An die beiden Guides Akram und Mostafa musste ich mich persönlich erstmal ein bisschen gewöhnen – und fand sie dann umso toller: Sehr kompetent und umsichtig!
Die Tauchplätze an den sog. Highlights Brothers, Daedalus und Elphinstone sind natürlich spitzenklasse – die Masse an (auch vielen schlechten oder respektlosen) Tauchern wird zukünftig jedoch sicherlich Beschränkungen notwendig werden lassen.

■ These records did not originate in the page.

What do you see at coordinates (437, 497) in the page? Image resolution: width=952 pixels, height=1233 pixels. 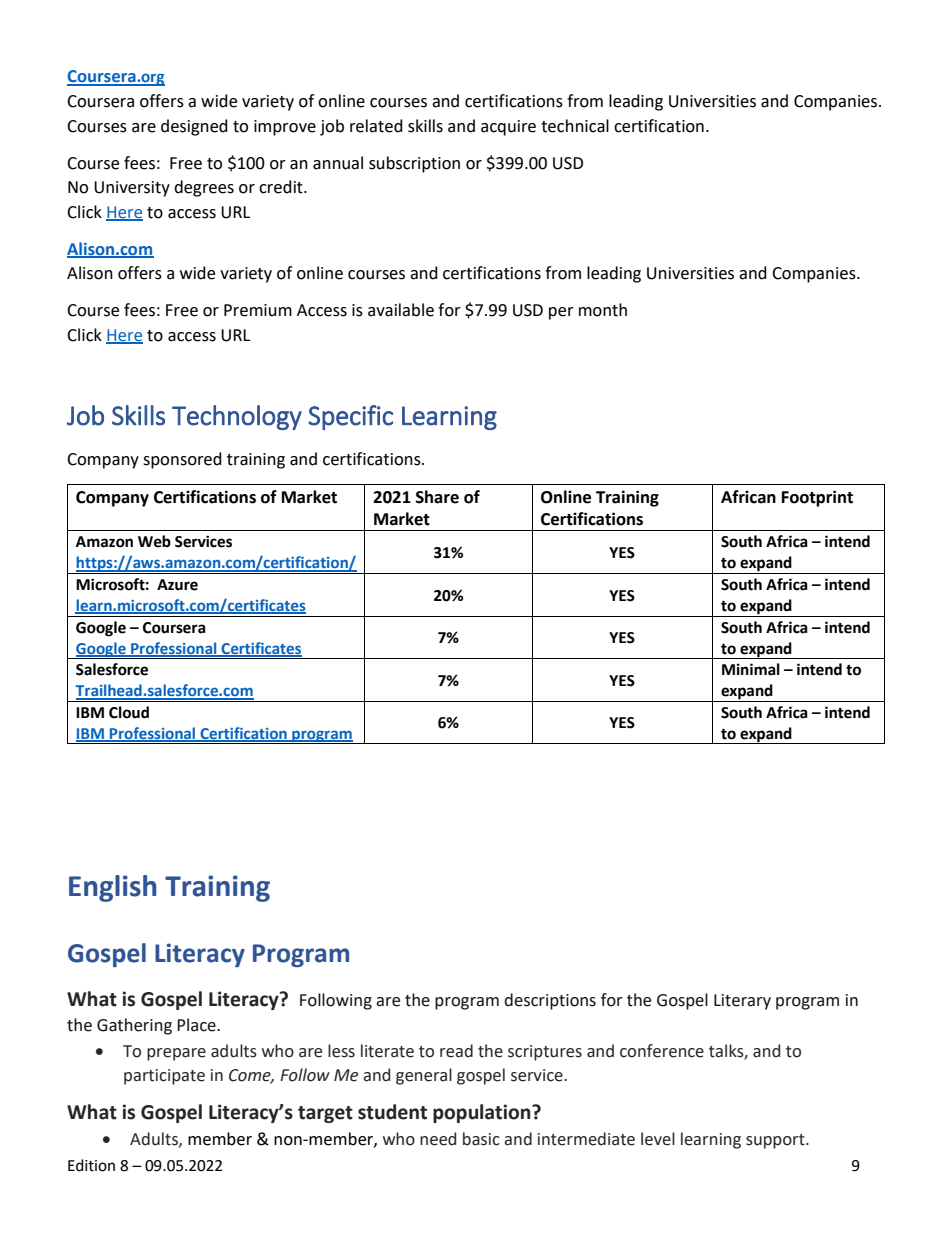 I see `Share` at bounding box center [437, 497].
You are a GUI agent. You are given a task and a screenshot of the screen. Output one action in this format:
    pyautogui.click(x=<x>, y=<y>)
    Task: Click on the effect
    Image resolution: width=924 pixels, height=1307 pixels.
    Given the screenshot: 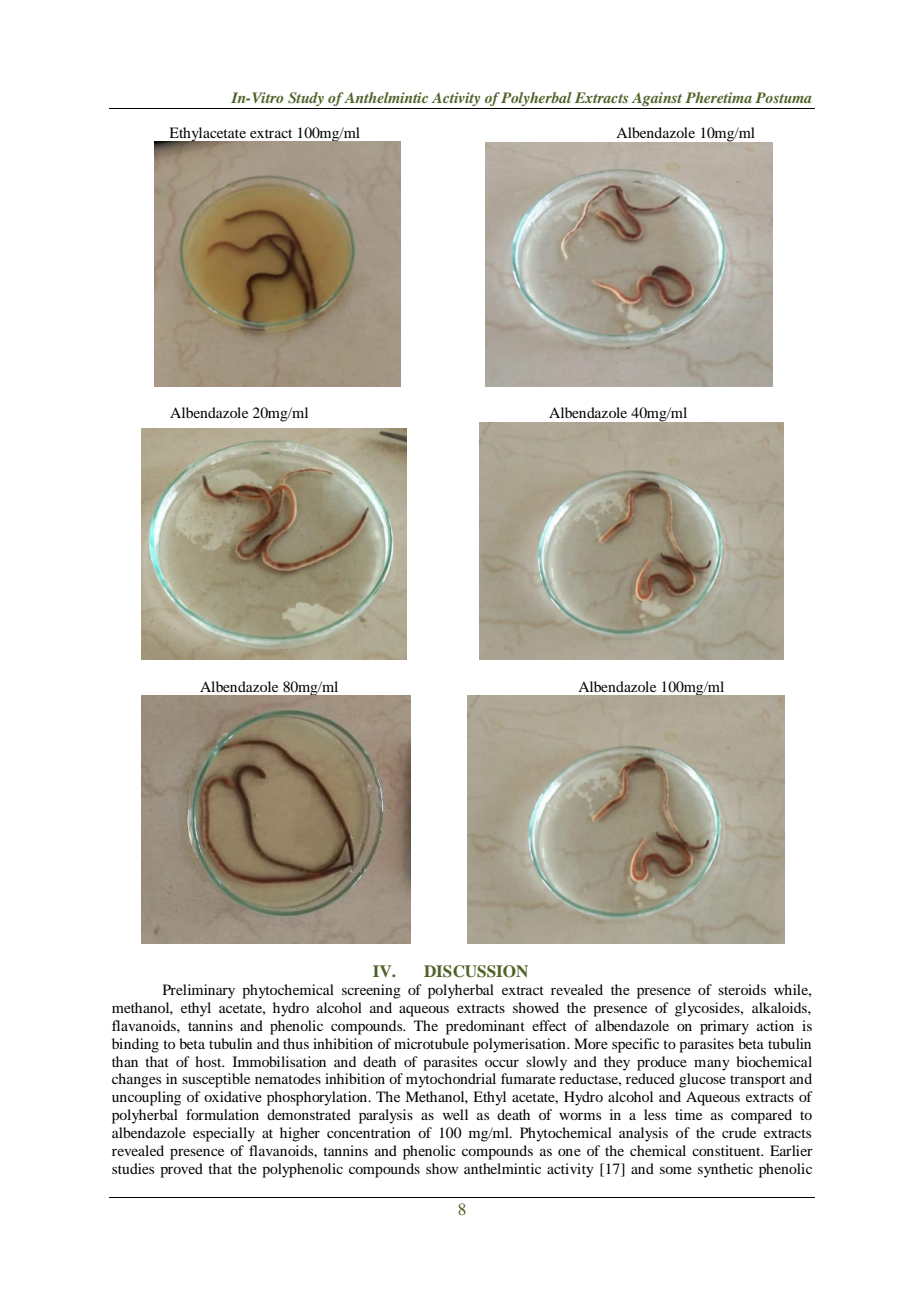 What is the action you would take?
    pyautogui.click(x=549, y=1025)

Ich finde, wir waren eine Supertruppe – es war ein Vergnügen, mit jedem einzelnen zu tauchen, zu quatschen, Dekobier und -rum zu trinken oder einfach zu chillen. Es war aufregend und lustig – wieder einmal eine geniale Mischung aus Adrenalin und Tiefenentspannung – für mich jederzeit wieder!
Danke!
Vielen Dank an die gesamte Seawolf-Crew und an den lieben René von Nautilus Tauchreisen. Mein ganz besonderer Dank gilt jedoch unseren Mitreisenden, die die Reise zu etwas ganz Speziellem gemacht haben:
Dem ewig untertauchten Jürgen, der am liebsten acht Tauchgänge pro Tag machen würde,
der lustigen Uli, die mit mir gemeinsam an einer fiesen Erkältung laboriert hat (nochmal danke für die „Schlafbekleidung“),
der beinharten Heike, die im rosa Tauchanzug auch aus 100 Metern noch zu erkennen ist,
dem begeisterten Dominik, der seine ersten „echten“ Haifische am liebsten mit nach Hause in den Möhnesee genommen hätte,
dem ewig hungrigen Tibor, der eher die gemütlichen Tauchgänge schätzt, weil der Kalorienverbrauch sonst einfach zu groß wird,
der unermüdlichen Regina, die sich das Tauchen trotz extremen Gegenwindes zurückerobert hat,
dem coolen Günther, dem man regelmäßig abends beim Schach mit der ägyptischen Crew zuschauen konnte,
dem unkomplizierten Armin, der mit relativ wenig Taucherfahrung einfach großartig getaucht ist,
dem Weltenbummler Christoph, dessen Kompetenz als gelernter Braumeister sich nicht nur auf Gerstenkaltschale beschränkt,
und – last but not least – „JürgenII“, der jederzeit gute Laune verbreitet hat.